How to Prove d<L>/dt = <N> for a Particle in Potential V(r)?

[Tuneman]

The question reads: Prove that for a particle ina potential V(r) the rate of change of the expectation value of the orbital angular momentum L is equal to the expectation value of the torque:
d<L>/dt = <N>
where N = r x (-grad V)
Now I was thinking the key of this problem was messing with the Ehrenfest's theorem until it looked like the first equation.
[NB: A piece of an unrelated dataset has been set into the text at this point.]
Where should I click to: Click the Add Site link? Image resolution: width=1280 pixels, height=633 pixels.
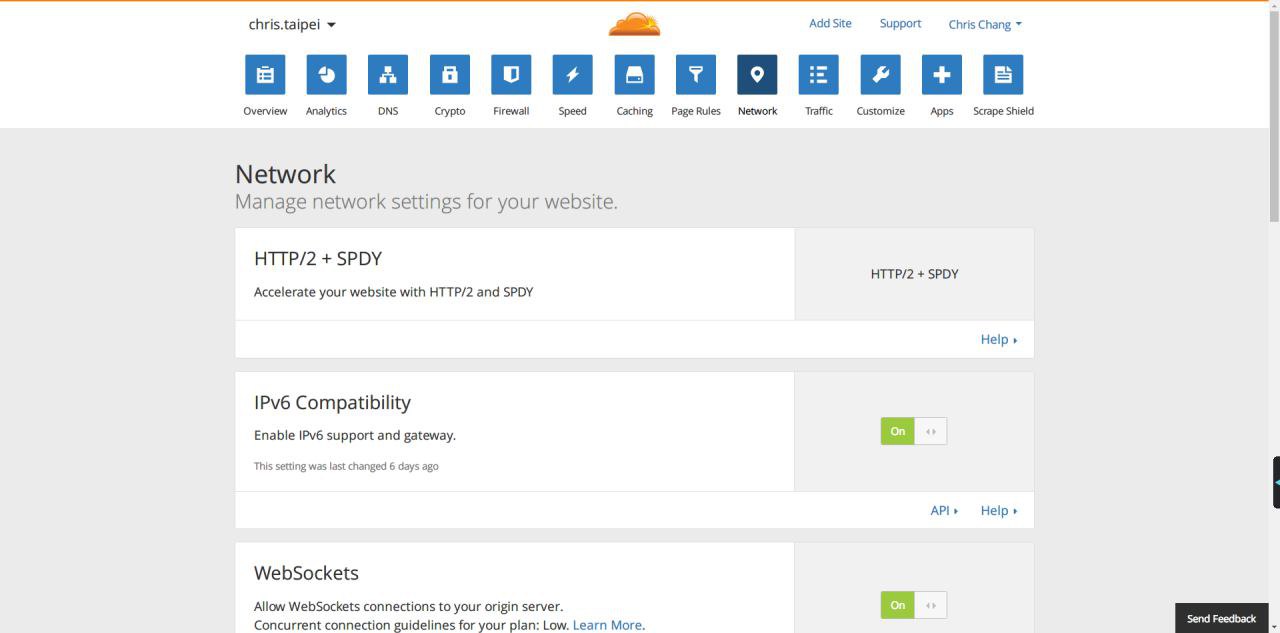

Obviously the r is going to come from substituting r x p for L. Any help would be appreciated, thanks.

I simplified it to this:
d/dt(L) = i/(hbar) ( p^2/2m + V , -i(hbar) x (grad) ) + ( dr/dt x p ) + (r x dp/dt)and I know dr/dt points in the same direction as p, so dr/dt x p is 0.So I simplified it down to this,
d/dt(L) = i/(hbar) ( p^2/2m + V , -i(hbar) x (grad) ) + (r x dp/dt)

and I need everything on the left except for the last term to equal zero.

 

[Galileo]

If you see the time derivative of the expectation value of an operator, you should be reminded of the QM 'equation of motion'. For time independent operators I think it was something like:

\frac{d}{dt}\langle Q \rangle =\frac{\hbar}{i}\langle [H,Q]\rangle

 

[Tuneman]

ya i know, I expanded that out where H = T + U, and Q equaled L, but what to do with that, I don't know.
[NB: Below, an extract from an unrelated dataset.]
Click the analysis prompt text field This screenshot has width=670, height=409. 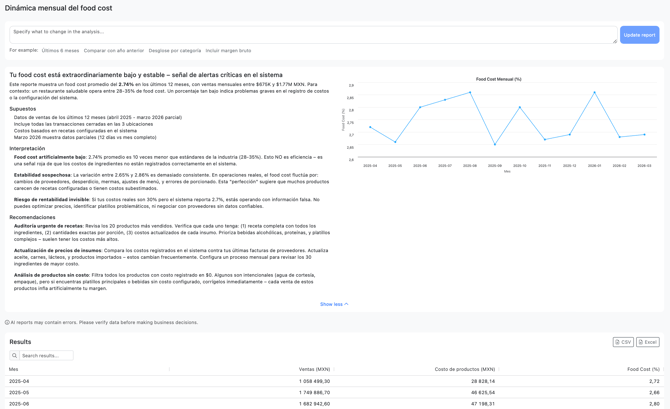point(310,35)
Edit: Acutally the theorem I looked up also has a "+ (dL/dt)" <---partial deriviative. So I think those high school algebra steps i took at the beginning have nothing to do with solving the problem. I think I have to go back to square 1.
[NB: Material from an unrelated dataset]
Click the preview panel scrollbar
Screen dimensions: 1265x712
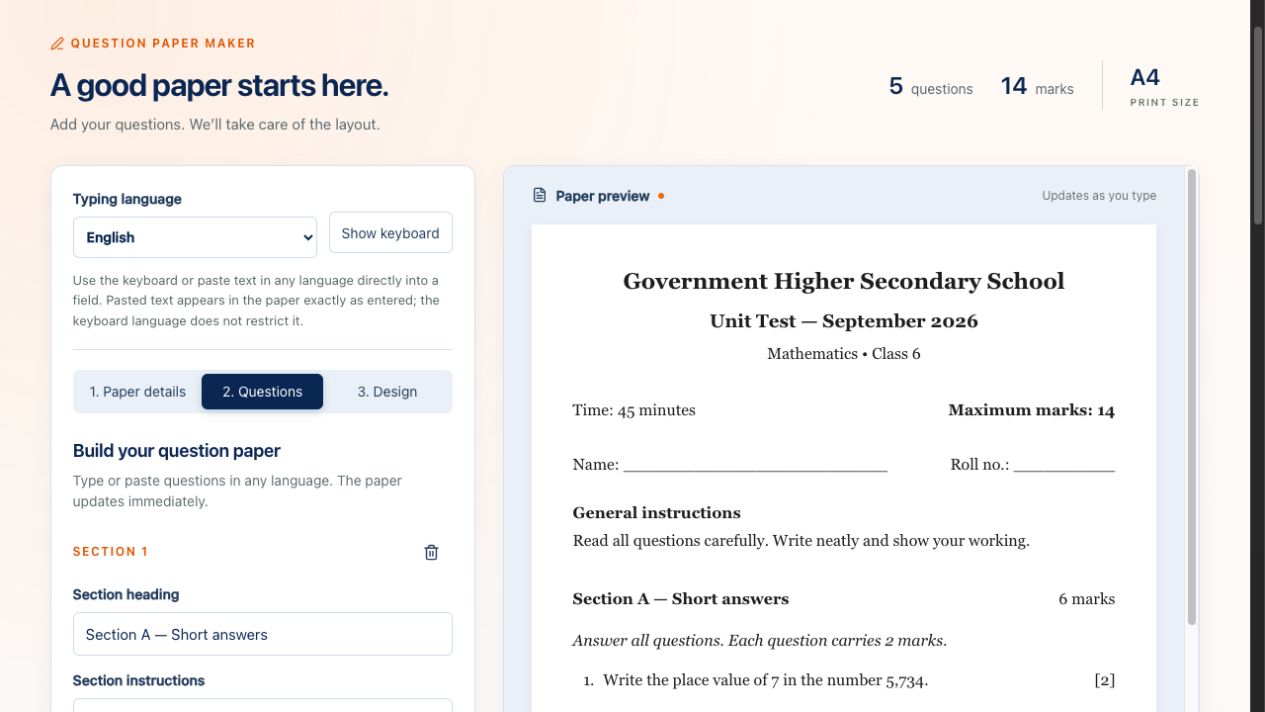pos(1191,398)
Also, there is a (b) part of the problem, that says show that d<L>/dt= 0 for any spherically symmetric potential. I haven't even looked at that part yet, not sure exactly how to solve that either..

 

[Tuneman]

any help would really be appreciated, I put a lot of time into this problem, and haven't gotten very far.

 

[Physics Monkey]

A useful operator identity is [AB,C] = A [B,C] + [A,C] B. Try applying this formula to the first component of the angular momentum operator, you will find that the resulting commutators are easy to evaluate. You can then obtain similar expressions for the other components of angular momentum by cyclically permuting indices.

 

[Tuneman]

when you say "the first component" of the angular momentum operator, are you talking about the operator in the equation I mentioned, or the sperate operators for each dimension of angular momentum?

 

[Physics Monkey]

The angular momentum operator is a vector, so when I say the first component I mean the first component of that vector i.e. L_x = y p_z - z p_y.

 

[Tuneman]

perhaps this seems like a stupid question but wouldn't I need to have 2 of the angular momentum components in order to apply that formulaa? For example:

[Lx,Ly] = ihLz

 

[Physics Monkey]

You want to calculate the time derivative of the expectation value of angular momentum. Galileo gave you a formula and so you need to calculate [L_x,H]. What's the problem?

 

[Tuneman]

hmm interesting, and so i am guessing h/i = A, H = B , Lx = C if I were to apply it to your formula

Edit: no, nevermind h/i is a cosntant, so you're saying have [ y p_z - z p_y , H ] ?

sry if these questions sound stupid, but if you knew how little our teacher taught us, and how poor this book is at explaing commuators...

 

[Physics Monkey]

Yes, you've got it. Now first use the simple identity [A+B,C] = [A,C] + [B,C] to separate the commutator into two terms, then you can apply the identity I told you above to each term. This is useful because the commutator of position or momentum with the Hamilitonian is easier to evaluate (I suspect you already know the results in fact).

 

[Tuneman]

Yes I think I do, I know
[ H , y ] = Hy-yH
and
[ H , P_z ] = HP_z - P_zH
are those the ones you mean (along with the other permutation of the idecies)?
Edit: I did the algebra/whatever and i got this
(Hbar)/ i { [ ( Hy-yH ) P_z + y ( HP_z - P_zH ) ] - [ ( Hz - zH ) P_y + z ( HP_y - P_yH ) ] }

 

[Galileo]

Correct, although written a bit more neatly as (omitting the constant factor hbar/i):

[H,y]p_z+y[H,p_z]-[H,z]p_y-z[H,p_y]
Let's look at, say, the first commutator [H,y]. How would you evaluate this?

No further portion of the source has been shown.